As I left the house this morning I realised there are stages to snow, written in many an expert snow book, but thankfully you don’t have to buy “Snow – Those Crazy Eskimos Love It You Know!” to find out what these stages are. Instead I shall tell you right now with the power of THE INTERNET.
1. Soft snow stage.
Like candy floss but not as tasty, especially when it’s yellow. So beautiful, I love snow! Woo! I wish it would snow everyday!
2. Crunchy snow stage.
Lovely soft snow has settled, now it gives a lovely crunch when you walk over it and compress it. It’s like walking on biscuits but more romantic. I love snow! It’s so great! WOO!
3. Evil slush stage.
The snow is starting to melt. My feet are getting wet and cold. I hate snow. Why does it fucking snow?! NOBODY LIKES SNOW! GO AWAY YOU DAMN SNOW!
4. Water stage.
Not actually snow but the last stage.
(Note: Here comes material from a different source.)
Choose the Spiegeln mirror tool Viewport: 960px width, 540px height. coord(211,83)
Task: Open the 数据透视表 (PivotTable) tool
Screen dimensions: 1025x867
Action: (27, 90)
Goodbye snow, I shall miss you.
From time to time these stages are interrupted by the dreaded X stage. So named because it’s Xtreme of course. The X stage is random and can happen at any time, day or night. Sub-zero temperatures turn the snow into ice. Ice isn’t snow. Ice is evil! You shall slip, you shall slide, you shall lose your sense of balance and everyone shall laugh at you!
Now though I’m going to tell you a secret. You can replicate the X stage. There’s a certain method with which you can turn crunchy snow into a death slide. Here it is.
1. Find a large piece of path where noone has stood in the snow.
2. Push the snow down all across the path with your foot, savouring the crunch.
3. Slide your foot along the pushed down snow until it is smooth and slippery.
4. Take some snow from elsewhere on the path and sprinkle it across your death trap.
5. Hide a short way away and watch as an 80 year old slips in the snow.
I wouldn’t encourage making one of these so called death slides, I’m a nice guy after all. But if you manage to take down one of your fellow weather-obsessed Englishmen, I wont blame you.
(Yes, I see the irony in hating people that talk about the weather all the time and posting all about the weather, so sue me.)